Valuation was also the principal driver behind Vecht's decision to exit his holdings in Qatar and the United Arab Emirates (UAE) some three months before they were promoted from frontier to emerging market status, which would naturally exclude them from the trust.

Initially, this seemed to be the wrong move as Qatar and the UAE continued to trade upwards, however upon their promotion at the end of May they plummeted some 20% with individual stocks losing up to 60%. As Vecht predicted, emerging market investors were less inclined to "pour money into grossly overvalued assets".

Despite his focus on valuation, however, Vecht does not entirely dismiss political and structural issues within frontier markets, insisting that investors should always be "comfortable with the macro [economic situation]" before they begin looking at "the micro", not least due to the former's bearing on currency movements.

However, using Nigeria as an example - which currently faces a significant threat from domestic terrorist organisation Boko Haram - he insists that it is important to "put the macro into context".

"One has to be fully aware of the risks investing in a country like Nigeria that has violence in the north, which is a humanitarian tragedy, but is not particularly relevant for the economy as it's not a particularly developed area," he says.

New opportunities

Today, Vecht and Fletcher's portfolio looks very different to three years ago with less emphasis on Nigeria and the Middle East and investments spread a little further through the frontier market universe.

While the trust's top regional weighting remains Nigeria at just over 12%, its second largest weighting is now in Kuwait, which accounts for over 11% of the fund.

Unsurprisingly, this is not a regional call; rather, Vecht and Fletcher have invested heavily in two Kuwaiti companies they see particular value in; Mobile Telecommunications, otherwise known as Zain, and Kuwait Food - their top holding at over 5% of the trust.

Kuwait Food, also known as Americana Group, operates fast food franchises including KFC and Pizza Hut in the Middle East and North Africa. At the moment, the $4 billion (£2.38 billion) firm is reportedly being approached by US and UK-based private equity companies interested in a leveraged buy-out; a mouth-watering prospect for early adopters like Vecht and Fletcher.

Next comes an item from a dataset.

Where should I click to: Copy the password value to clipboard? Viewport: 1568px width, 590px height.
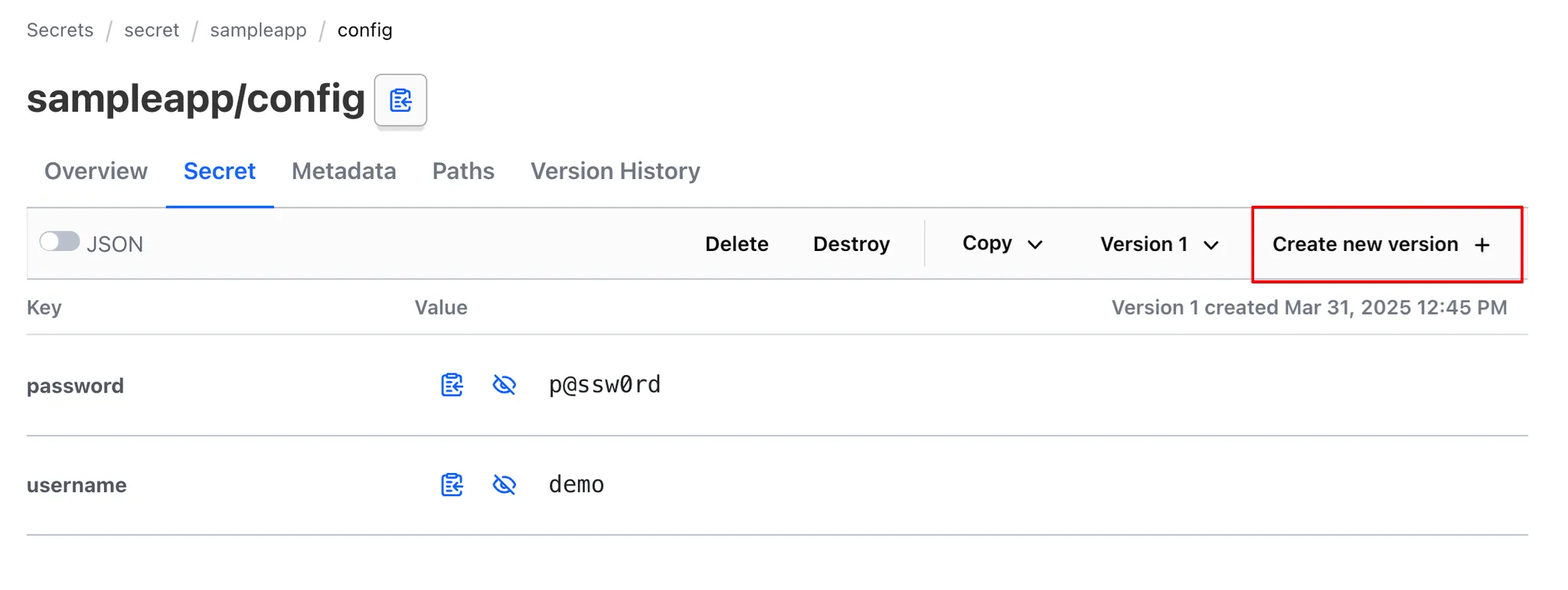click(x=452, y=385)
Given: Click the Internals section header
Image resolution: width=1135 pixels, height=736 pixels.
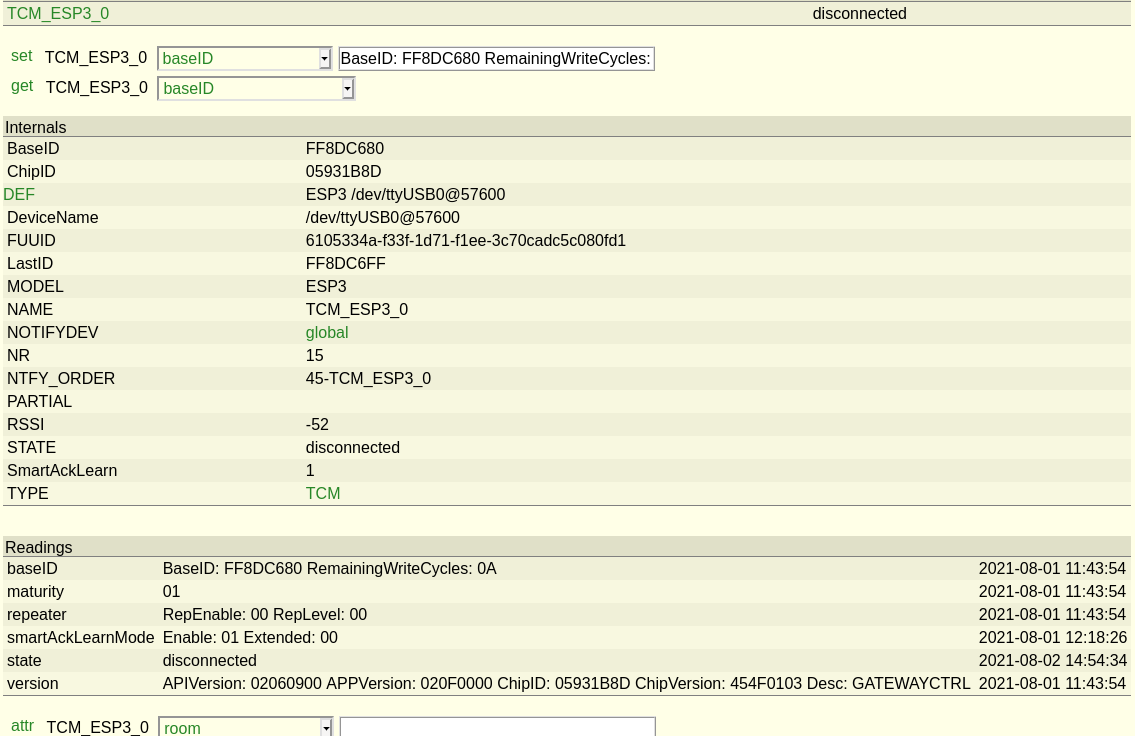Looking at the screenshot, I should tap(36, 128).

"We've always liked this stock because it has a fabulous franchising footprint across the Middle East. It is rumoured that the controlling shareholder has an interest in selling, that's not why we own the stock, but it's interesting to see private equity firms interested in it," Vecht says.

Bangladesh is a relatively new addition, a region Vecht was reluctant to buy into three years ago, again due to markets being overvalued. Since then, however, markets have halved in value and Vecht's enthusiasm on the country's growth prospects means over 7% of the portfolio is now invested there.

The region is also the trust's largest overweight compared to its benchmark, the MSCI Frontier Index, of which Bangladesh accounts for less than 4%.

Looking ahead, Vecht says that he expects to see the portfolio continually evolve and shift, unafraid as he and Fletcher are to make changes as when they see an opportunity.

"We started off with pretty much nothing in Bangladesh, Pakistan, Vietnam and Sri Lanka - perhaps 2% between the four - whereas today they account for around 22%. So these opportunities do arise.

"I would expect that we will have more in Argentina in a year's time if there is some political change there - a change in prime minister or a change in its approach to foreign investment - that would be a very interesting market."

This article is for information and discussion purposes only and does not form a recommendation to invest or otherwise. The value of an investment may fall. The investments referred to in this article may not be suitable for all investors, and if in doubt, an investor should seek advice from a qualified investment adviser.